CoinMarketCap
- Founded: 2013
- Country of origin: United States
- Area served: Worldwide
- Owner: Binance
- Founder: Brandon Chez
- Industry: Cryptocurrency, Blockchain
- Website: https://coinmarketcap.com/

= Coinmarketcap =

Cryptocurrency information website

CoinMarketCap is a website that provides information and data such as prices, trade volumes, market capitalization on cryptocurrencies. It was founded in 2013 in New York City by Brandon Chez.

== Overview ==
Coinmarketcap was founded in 2013 by IT programmer Brandon Chez in New York City. By 2018, the website had become one of the most popular in the world, according to The Wall Street Journal.

In January 2018, Coinmarketcap took out South Korean exchanges from its calculation for prices because the prices there were consistently higher than in other regions. That caused a significant decline in XRP's market capitalization and created chaos on the markets.

According to Bloomberg, in November 2019, Coinmarketcap introduced a Liquidity metric designed to combat fake trading volume.

In April 2020, Binance, a cryptocurrency exchange, acquired Coinmarketcap for an undisclosed amount. Forbes suggested that the deal could be worth $400 million.

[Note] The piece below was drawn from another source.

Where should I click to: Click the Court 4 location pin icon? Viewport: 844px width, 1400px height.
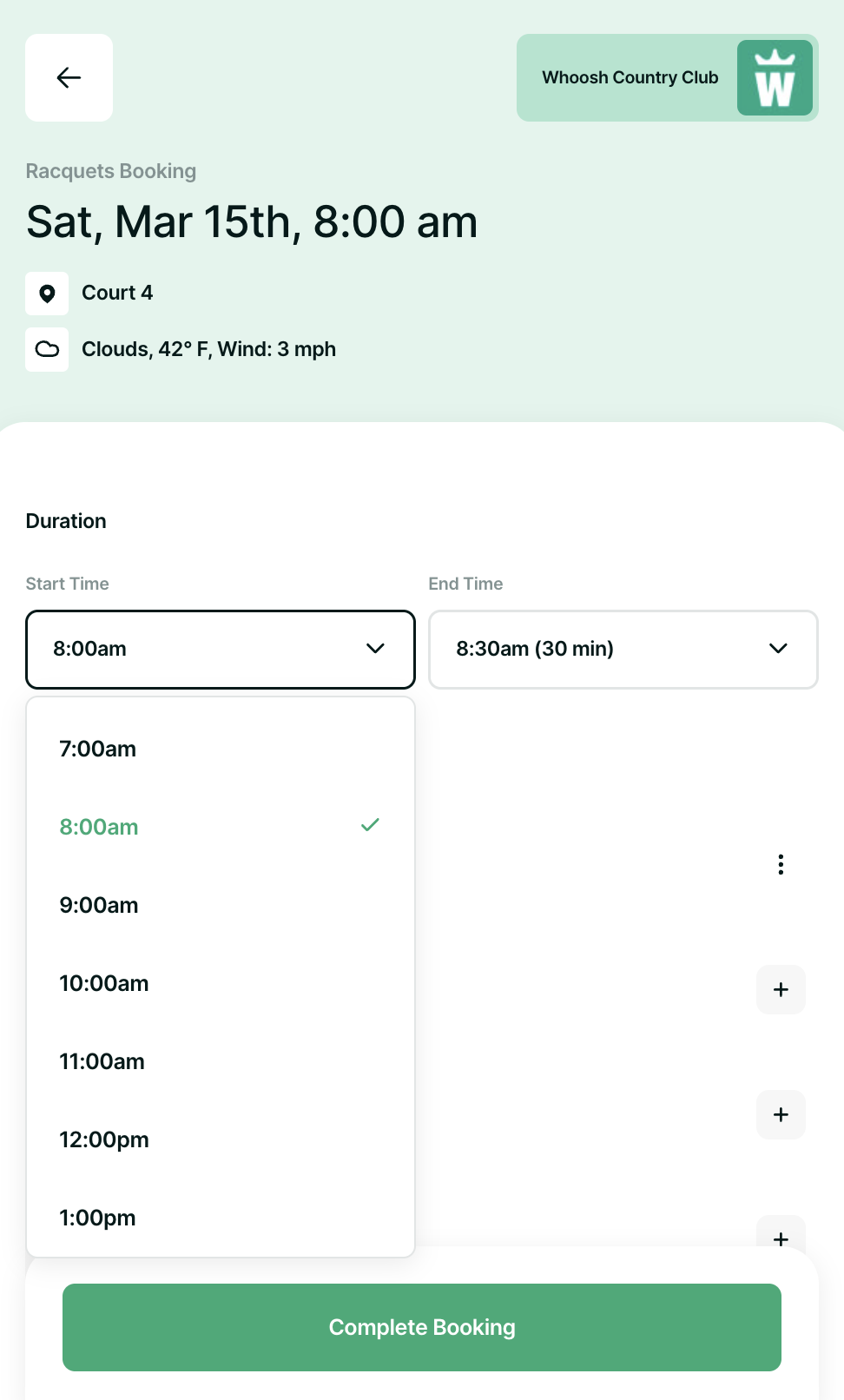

In November 2021, Coinmarketcap was cited by Vice, The New York Times and some other media for warning users of the "Squid" coin fraud scheme, which falsely claimed to be affiliated with the Squid Game TV show. The website is also a source for crypto exchanges rankings.

In a letter to The Wall Street Journal, Chez explained that the Coinmarketcap delisted Korean exchanges because many users complained about the inaccurate prices; however, he did not expect the effect of the Korean exchange exclusion to be so large.